SELECTED PASSAGE:
==============================

Fentz, H. N., Arendt, M., O’Toole, M. S., Hoffart, A., & Hougaard, E. (2014). The mediational role of panic self-efficacy in cognitive behavioral therapy for panic disorder: A systematic review and meta-analysis. Behaviour Research and Therapy, 60, 23-33.

CBT for Aggressive Behavior in Young Male Offenders

CBT studyThis 9-week study was designed to determine whether a commercial cognitive-behavioral training program could effectively reduce overt aggression behavior in Chinese young male violent offenders. Sixty-six participants were randomly assigned to receive routine intervention alone (control group) or routine intervention plus Williams LifeSkills Training (WLST group) in a 1:1 ratio. The primary outcome was change scores on the Modified Overt Aggression Scale (MOAS) from baseline to one week following end of training. Secondary outcomes were change scores on the Barratt Impulsiveness Scale-11 (BIS-11) and Cook–Medley Hostility Scale (CMHS). There were significant between-group differences in change of MOAS total score (P < .001) and all sub-scores (Ps < .01) except aggression against property. Between-group differences were also observed in change of BIS-11 and CMHS total score (Ps < 0.05). All results favored the WLST group. These findings suggest WLST has the potential to be an effective intervention to reduce overt aggressive behavior in young male violent offenders.

==============================

ACTIVITY 1: Reproduce the part of the passage on aggression in young male offenders that opens with the words containing "Fentz, H. N., Arendt, M., O’Toole, M." and closes with "Therapy, 60, 23-33.".
ACTIVITY 2: Summarize the passage on aggression in young male offenders in two sentences.
ACTIVITY 3: Pick up the passage on aggression in young male offenders from where it stops and keep writing.
The data that follow come from a separate source.

DATA SECTION:
==============================

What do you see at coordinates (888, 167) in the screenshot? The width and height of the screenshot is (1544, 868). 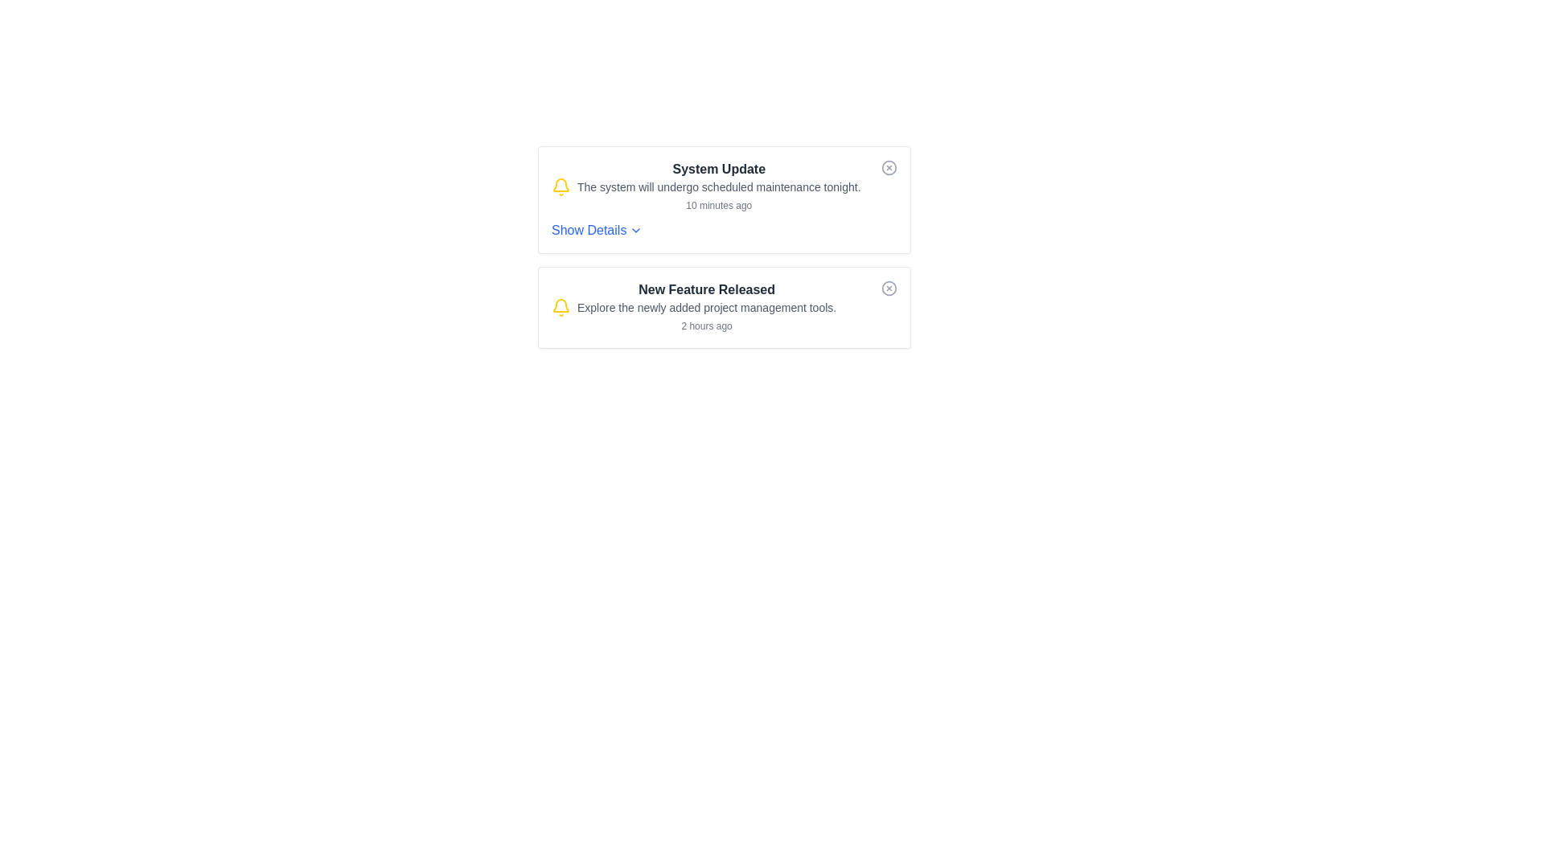 I see `the SVG Circle element located in the top notification card, positioned at the upper-right corner near the card's title and 'System Update' text` at bounding box center [888, 167].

==============================

WRITTEN RESPONSE 1:
Fentz, H. N., Arendt, M., O’Toole, M. S., Hoffart, A., & Hougaard, E. (2014). The mediational role of panic self-efficacy in cognitive behavioral therapy for panic disorder: A systematic review and meta-analysis. Behaviour Research and Therapy, 60, 23-33.

WRITTEN RESPONSE 2: In a 9-week study, sixty-six Chinese young male violent offenders were randomly assigned to routine intervention alone or routine intervention plus Williams LifeSkills Training. The WLST group showed significantly better changes in overt aggression, impulsiveness, and hostility scores, which suggests the program may be an effective way to reduce overt aggressive behavior in this group.

WRITTEN RESPONSE 3:
Chen, C., Li, C., Wang, H., Ou, J., Zhou, J., & Wang, X. (2014). Cognitive behavioral therapy to reduce overt aggression behavior in Chinese young male violent offenders. Aggressive Behavior, 40, 4, 329-336.

Use of CBT for Severe Mood Disorders in “Real World” Settings

CBT studyThe current study examined the effectiveness of brief cognitive behavior therapy (CBT) for severe mood disorders in an acute naturalistic setting. The sample included 951 individuals with either major depressive disorder (n = 857) or bipolar disorder with depressed mood (n = 94). Participants completed a battery of self-report measures assessing depression, overall well-being, and a range of secondary outcomes both before and after treatment. We found significant reductions in depressive symptoms, worry, self-harm, emotional lability, and substance abuse, as well as significant improvements in well-being and interpersonal relationships, post-treatment. Comparable to outpatient studies, 30% of the sample evidenced recovery from depression. Comparison of findings to benchmark studies indicated that, although the current sample started treatment with severe depressive symptoms and were in treatment for average of only 10 days, the overall magnitude of symptom improvement was similar to that of randomized controlled trials. Limitations of the study include a lack of control group, a limitation of most naturalistic studies. These findings indicate that interventions developed in controlled research settings on the efficacy of CBT can be transported to naturalistic, “real world” settings, and that brief CBT delivered in a partial hospital program is effective for many patients with severe depressive symptoms.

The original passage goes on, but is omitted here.